Economia & Lavoro

Le Iene, le ‘lauree facili’ non servono più. Disoccupazione record (Video)

Foto internet

Laurearsi non basta più per ottenere un lavoro sicuro. Nel 2012 si contano 197 mila disoccupati tra i laureati under 35. Se fino a qualche anno fa il cosiddetto pezzo di carta veniva visto come lasciapassare per il mondo del lavoro, adesso anche l’Istat certifica che ormai la laurea non è più l’elemento chiave per essere assunti.

Questa è la fotografia scattata dall’Istat: un exploit di giovani disoccupati con titoli di studio universitari nel corso del 2012. Una situazione che si fa sempre più difficile se si tiene conto che l’aumento della disoccupazione giovanile rispetto al 2008 si attesta al 43%, con un + 27,6 % rispetto al 2011.

Un numero impressionante, che incide certamente sulle scelte dei ragazzi riguardo al proprio futuro. Bisogna però considerare che l’aumento dei dottori costretti, loro malgrado, a rimanere a casa è determinato anche da altri due fattori: la crescita complessiva delle persone con il titolo di studio più alto e l’aumento della popolazione attiva. Infatti, se si osservano i tassi di disoccupazione, ovvero il rapporto percentuale tra il numero di chi cerca un impiego e il totale delle forze lavoro, ai giovani con “passaporto accademico” va ancora peggio rispetto ai coetanei con titoli di studio inferiori.

Gli under 35 in possesso del titolo accademico presentano un tasso di disoccupazione al 14,7%, cavandosela meno peggio a confronto con i coetanei fermi alle elementari (24,9%), alle medie (24,8%) o al diploma (18,9%). Una situazione che intristisce sempre più i giovani studenti italiani, che per anni si impegnano in tortuosi percorsi di studio, seguendo lezioni e sostenendo numerosi esami, con la speranza di ottenere un lavoro stabile e ben retribuito. I giovani studenti italiani… o forse la maggior parte di loro, ma non tutti.

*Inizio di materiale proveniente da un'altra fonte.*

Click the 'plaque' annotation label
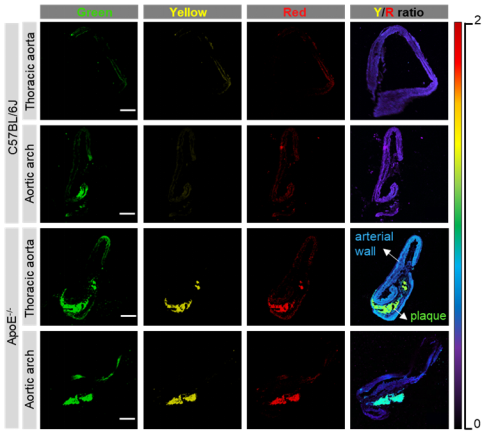 pyautogui.click(x=428, y=316)
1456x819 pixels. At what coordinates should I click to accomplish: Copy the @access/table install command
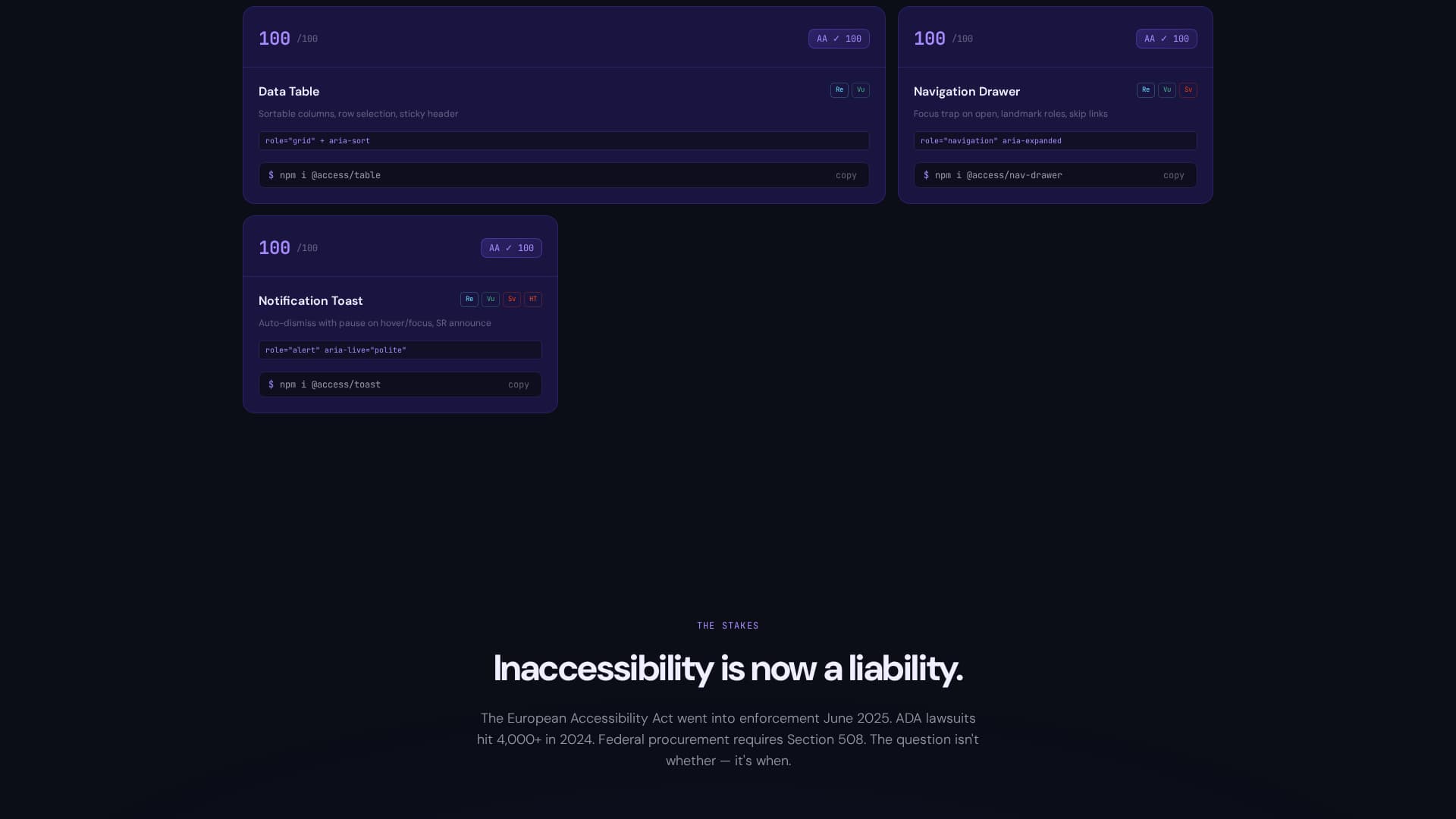coord(846,175)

Come ha raccontato ieri sera Giulio Golia, in un servizio alla trasmissione televisiva “Le iene show”, esiste un centro studi che promette la laurea in soli tre mesi, attraverso una laurea honoris causa americana. Successivamente, questa laurea verrebbe convertita in tutti i crediti necessari per conseguire quella italiana, ufficiale e valida a tutti gli effetti. In soli tre mesi, senza sostenere esami e tesi, alla modica cifra di circa 11mila euro, ecco la tanto sospirata laurea italiana. In realtà si tratta solo dell’ ennesima truffa, in quanto la laurea non viene affatto riconosciuta dal MIUR.